Überhaupt ist es problematisch, wenn durch die Nutzung vieler Bestandteile – beispielsweise einer API zur Datenbankanbindung – nicht nur die eigene Software getestet wird, sondern indirekt auch gleich die genutzten Bibliotheken. Auch bei Abhängigkeiten im direkten Umfeld – wie beispielsweise lokal gespeicherte Konfigurationsdateien, die zum korrekten Ablauf der Software benötigt werden, deren Struktur aber nicht in den Sourcen festgelegt ist – kann es zu Problemen kommen. Derartige Abhängigkeiten lassen sich nur vermeiden, indem man zuvor eine geeignete Test-Umgebung schafft. Zu diesem Zweck werden nun die sogenannten Mock-Objekte (to mock: engl. für Nachahmen) eingesetzt, die eine Art „gefakte” Schnittstelle zu schwer zu simulierenden oder noch nicht vorhandenen Systemteilen schaffen. Mock-Objects könnte man also auch als Attrappen- oder Dummy-Objekte bezeichnen. Diese Objekte verhalten sich nach außen hin wie die zu bedienende Schnittstelle und liefern – meist hard-coded – genau die Daten, die für den Test erwartet werden. Hinzu kommt, dass man diese Mock-Objekte so implementieren kann, dass sie – entsprechend parametrisiert – auch dazu genutzt werden können, bestimmte schwer reproduzierbare Fehler zu simulieren. Somit können Fehler gezielt produziert werden und damit auch die Reaktion auf derartige Bedingungen geprüft werden.

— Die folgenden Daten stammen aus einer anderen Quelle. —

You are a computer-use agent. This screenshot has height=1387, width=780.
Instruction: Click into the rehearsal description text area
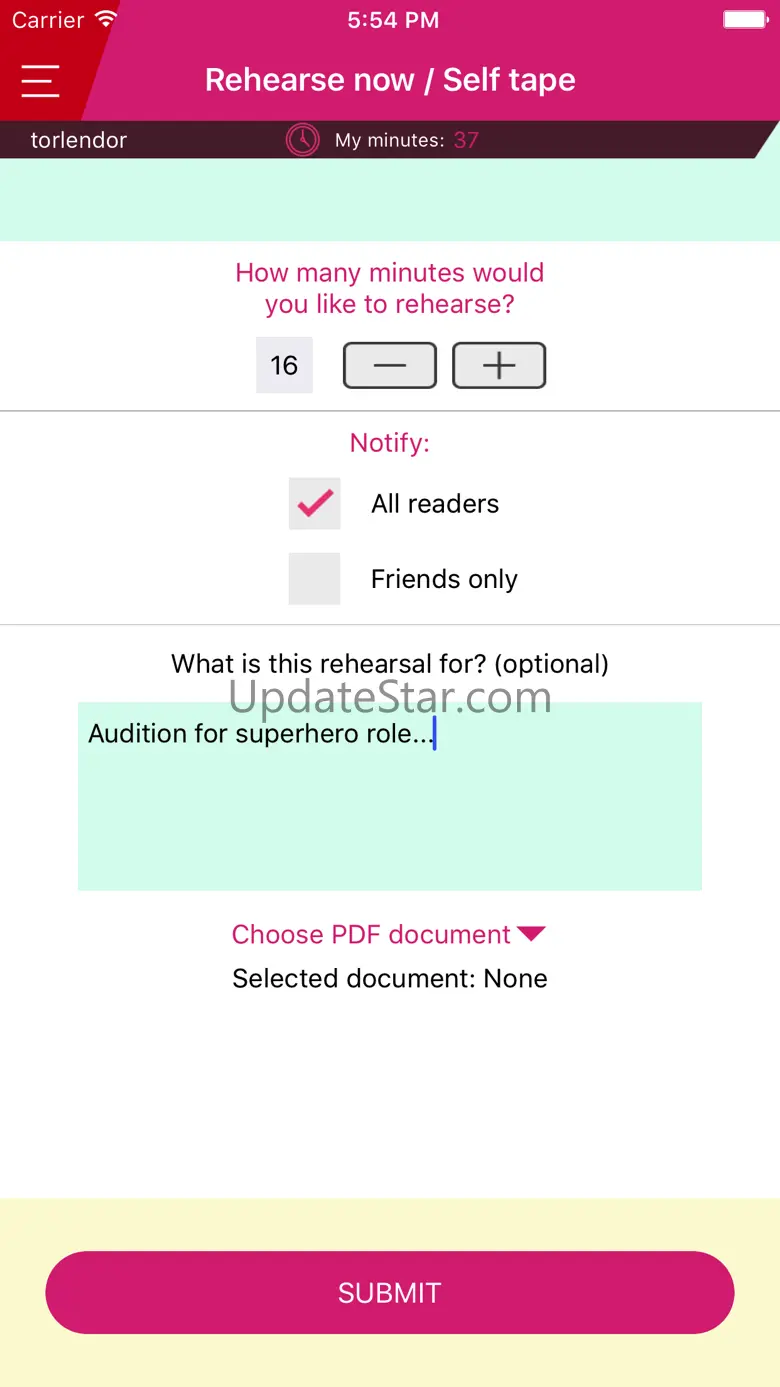tap(390, 810)

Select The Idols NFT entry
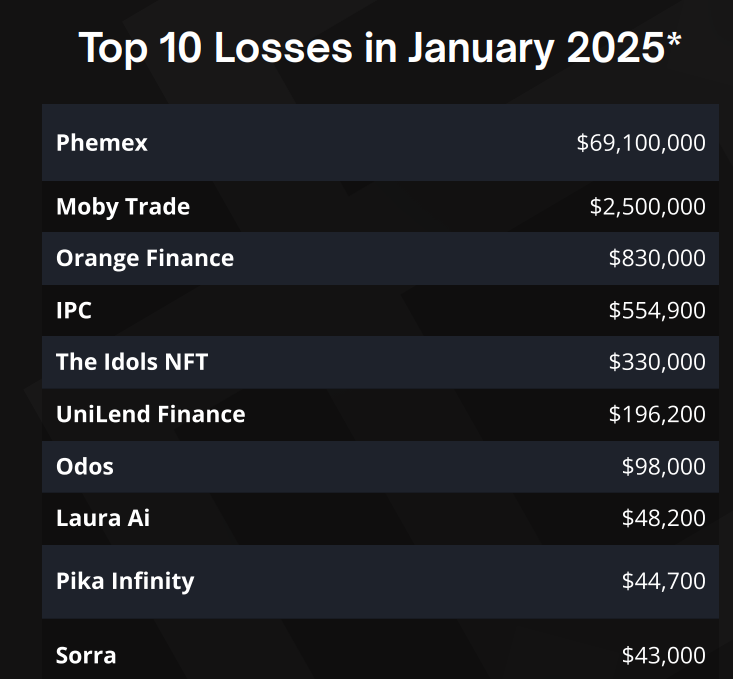coord(132,362)

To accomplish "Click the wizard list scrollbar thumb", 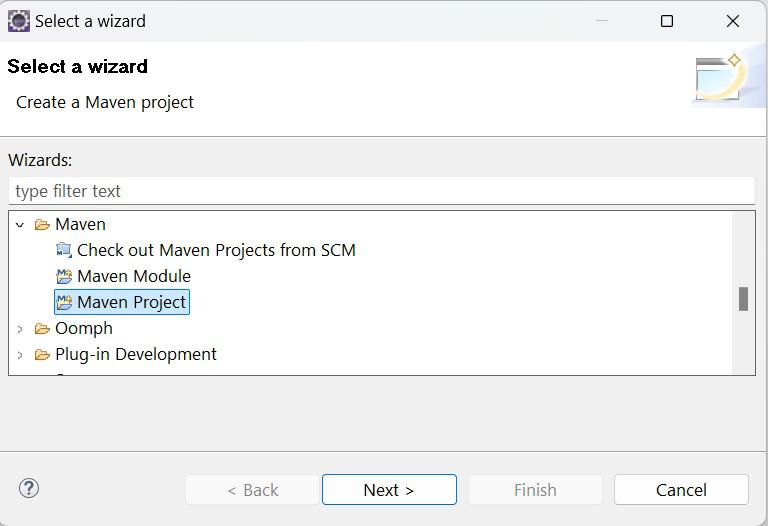I will (743, 299).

Auch Problemen bei Nebenläufigkeiten, wie sie bei der Verwendung von Threads oder gar bei verteilten Systemen auftreten, sind nur sehr schwer mit Hilfe von Unittests beizukommen. Die Nutzung von Bibliotheken, wie sie zum Abhandeln der Inter-Prozess-Kommunikation über ein Netzwerk genutzt werden (PVM oder MPI), erleichtern das Debugging auch nicht gerade.

Unit-Tests und das große Ganze

Unittests ersetzen aber in keinster Weise Integrations- und Akzeptanztests. Derartige Testmethoden validieren das System primär aus Anwendersicht und bewerten somit das „große Ganze” samt Benutzerinteraktion. Es ist auch unter Verwendung von Unit-Tests nötig, weiterhin das „Gesamtwerk” zu testen. Allerdings wird ein nicht unwesentlicher Teil potentieller Fehler schon im Vorfeld ausgeschaltet, was im Endeffekt eventuell mit Testaufgaben beauftragten Testern Arbeit (Aufwand für das Testen und die dabei anfallende Kommunikation) erspart.

Frameworks zur Implementierung von Unittests

Neben JUnit, dem bekanntesten und wohl auch meistgenutzten Vertreter unter den Frameworks für Unit-Tests, gibt es Implementierungen für die verschiedensten Programmiersprachen. CppUnit beispielsweise ist ein solches Framework zur Programmierung von Software-Tests nach dem Prinzip der Unittests für die Programmiersprache C++. Der Tutorien-Bereich enthält eine kurze Einführung in die Nutzung von Unittests unter C++ mit CppUnit. Im Link-Bereich unter Extreme Programming (XP) / Agile Softwareentwicklung findet sich ein Link, unter dem Test-Frameworks für die verschiedensten Programmiersprachen zu finden sind.